*** RECORDS FOR THE EXERCISE ***

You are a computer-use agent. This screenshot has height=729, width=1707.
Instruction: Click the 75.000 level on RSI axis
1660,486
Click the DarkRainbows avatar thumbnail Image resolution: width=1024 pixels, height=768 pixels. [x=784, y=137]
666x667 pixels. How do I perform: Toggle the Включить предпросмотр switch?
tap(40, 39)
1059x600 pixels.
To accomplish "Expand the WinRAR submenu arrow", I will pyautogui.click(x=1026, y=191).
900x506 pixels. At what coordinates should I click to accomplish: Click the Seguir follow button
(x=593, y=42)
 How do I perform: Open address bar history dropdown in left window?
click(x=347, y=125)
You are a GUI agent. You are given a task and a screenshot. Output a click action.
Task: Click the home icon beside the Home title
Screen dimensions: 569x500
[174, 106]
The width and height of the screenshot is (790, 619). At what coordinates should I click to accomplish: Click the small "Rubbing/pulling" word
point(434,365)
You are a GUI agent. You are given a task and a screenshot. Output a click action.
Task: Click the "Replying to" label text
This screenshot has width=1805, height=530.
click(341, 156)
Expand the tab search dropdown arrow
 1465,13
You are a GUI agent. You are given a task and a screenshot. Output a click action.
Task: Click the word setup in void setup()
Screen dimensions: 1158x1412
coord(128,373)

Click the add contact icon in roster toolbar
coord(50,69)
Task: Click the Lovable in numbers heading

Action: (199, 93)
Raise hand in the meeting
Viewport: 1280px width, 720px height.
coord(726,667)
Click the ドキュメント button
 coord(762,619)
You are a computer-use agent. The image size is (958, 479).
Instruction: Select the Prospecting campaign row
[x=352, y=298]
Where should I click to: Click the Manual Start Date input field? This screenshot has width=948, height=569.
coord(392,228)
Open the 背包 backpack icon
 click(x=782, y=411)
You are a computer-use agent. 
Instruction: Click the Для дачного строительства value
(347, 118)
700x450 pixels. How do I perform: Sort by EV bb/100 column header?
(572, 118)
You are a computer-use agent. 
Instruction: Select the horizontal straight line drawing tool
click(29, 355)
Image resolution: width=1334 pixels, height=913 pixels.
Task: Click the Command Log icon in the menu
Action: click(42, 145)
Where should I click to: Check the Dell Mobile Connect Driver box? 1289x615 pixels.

*** End of RECORDS FOR THE EXERCISE ***

◆ YOUR INSTRUCTIONS ◆
Print every line you see above, exactly as written.

◆ ANSWER TO THE PROBLEM ◆
You are a computer-use agent. This screenshot has height=729, width=1707.
Instruction: Click the 75.000 level on RSI axis
1660,486
Click the DarkRainbows avatar thumbnail Image resolution: width=1024 pixels, height=768 pixels. [x=784, y=137]
666x667 pixels. How do I perform: Toggle the Включить предпросмотр switch?
tap(40, 39)
1059x600 pixels.
To accomplish "Expand the WinRAR submenu arrow", I will pyautogui.click(x=1026, y=191).
900x506 pixels. At what coordinates should I click to accomplish: Click the Seguir follow button
(x=593, y=42)
 How do I perform: Open address bar history dropdown in left window?
click(x=347, y=125)
You are a GUI agent. You are given a task and a screenshot. Output a click action.
Task: Click the home icon beside the Home title
Screen dimensions: 569x500
[174, 106]
The width and height of the screenshot is (790, 619). At what coordinates should I click to accomplish: Click the small "Rubbing/pulling" word
point(434,365)
You are a GUI agent. You are given a task and a screenshot. Output a click action.
Task: Click the "Replying to" label text
This screenshot has width=1805, height=530.
click(341, 156)
Expand the tab search dropdown arrow
 1465,13
You are a GUI agent. You are given a task and a screenshot. Output a click action.
Task: Click the word setup in void setup()
Screen dimensions: 1158x1412
coord(128,373)

Click the add contact icon in roster toolbar
coord(50,69)
Task: Click the Lovable in numbers heading

Action: (199, 93)
Raise hand in the meeting
Viewport: 1280px width, 720px height.
coord(726,667)
Click the ドキュメント button
 coord(762,619)
You are a computer-use agent. The image size is (958, 479).
Instruction: Select the Prospecting campaign row
[x=352, y=298]
Where should I click to: Click the Manual Start Date input field? This screenshot has width=948, height=569.
coord(392,228)
Open the 背包 backpack icon
 click(x=782, y=411)
You are a computer-use agent. 
Instruction: Click the Для дачного строительства value
(347, 118)
700x450 pixels. How do I perform: Sort by EV bb/100 column header?
(572, 118)
You are a computer-use agent. 
Instruction: Select the horizontal straight line drawing tool
click(29, 355)
Image resolution: width=1334 pixels, height=913 pixels.
Task: Click the Command Log icon in the menu
Action: click(42, 145)
Where should I click to: Check the Dell Mobile Connect Driver box? 1289x615 pixels.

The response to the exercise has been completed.